My personal takeaways from this illness are as follows:
- When in doubt, I will just go to the ER with my children. We were on the fence- we had already been told there was little they could do for RSV at our first ER visit, but she seemed to be getting worse at home. Her breathing was very labored, but it had been the previous night and they just sent us home. But we went to the ER again anyway, and it WAS worsening (apparently), so she was admitted. As a result we were able to get her on an IV and have a team of doctors and nurses right there when she had her (terrifying) episode of apnea the next day. I can’t imagine how I would have felt having to call an ambulance and make arrangements for my other kids in a emergency.
- Monitoring. The monitor was my constant reassurance and the only reason I was finally able to get what passed for sleep. And like I mentioned before- I would have definitely advocated to have her on the monitor the first night if I’d had more information (which I deduced her not being monitored was a goof up on the part of the first nurse. The next nurse and doctor exchanged a look when during the apneic episode they realized she wasn’t on a monitor.) I loved being able to see that her oxygen level was improving. Our favorite nurse summed it up- at the end I was being weaned off of the monitor, not Lyla.
- Ear infections. My two boys never once have had an ear infection or have needed antibiotics. Now I know to ask them to check Lyla’s ears when she’s running a fever like she was.
- The Nebulizer. Thank God we have our own now. It helped Logan at 18 months when he had croup, and it certainly helped Lyla. According to her pediatrician, we can add medication to it as well, if needed. It can bring at-home relief even during the common cold for any of our kids. I feel better now that we have it.
- Hand washing/ Sanitizing, possible quarantine. I actually had bacterial pneumonia a couple of weeks after Lyla was born, which was scary enough- but I managed to keep her from getting it with a disposable mask/frequent hand washing. I try to be diligent, but Cooper is one of those children who licks conveyer belts in the grocery store and touches everything. Unfortunately, he also constantly feels the need to touch Lyla’s face, and while I tried my hardest to keep them apart and his hands washed when he got his cold, he is not the greatest listener… next time= quarantine.

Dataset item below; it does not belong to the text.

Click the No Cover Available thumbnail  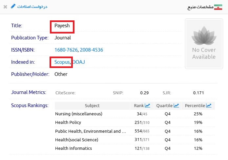coord(204,44)
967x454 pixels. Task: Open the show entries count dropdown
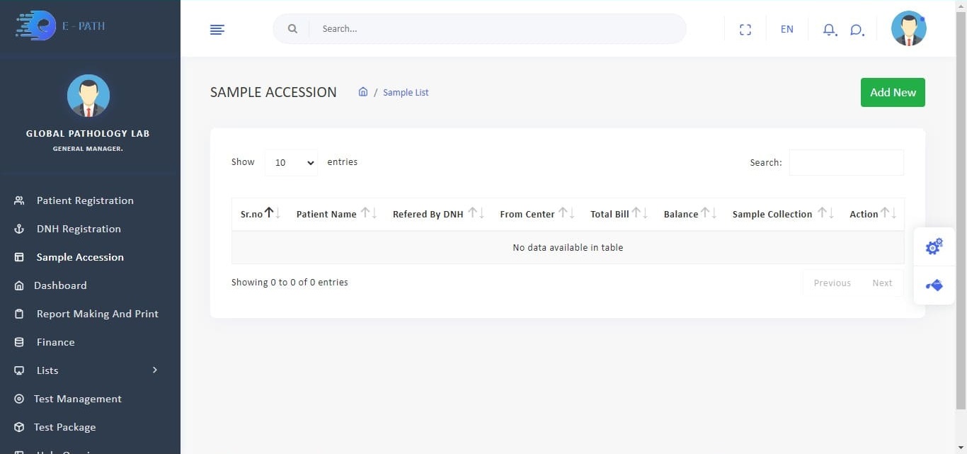(291, 162)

Although Lyla is perfectly healthy now, I can’t seem to let her out of my sight. It seems crazy that my tiny baby got so incredibly sick- but at the same time we are so lucky that she got better so quickly. It already seems surreal. I had two full blown panic attacks- one when they put the IV in her little head and one in the aftermath of her apnea. I was also running on little to no sleep, so it’s all a bit blurry.
But now it’s over, we’ve been home for a week now, and I’m happy to report that Lyla is back to 100%, just in time to turn 3 months old! :) The daffodils are poking through, the snow has stopped (FINALLY!) and is almost melted, I’ve opened the windows to get rid of the stale air, and we have resumed our evening family walks. It’s SPRING, folks! We’re going to be okay!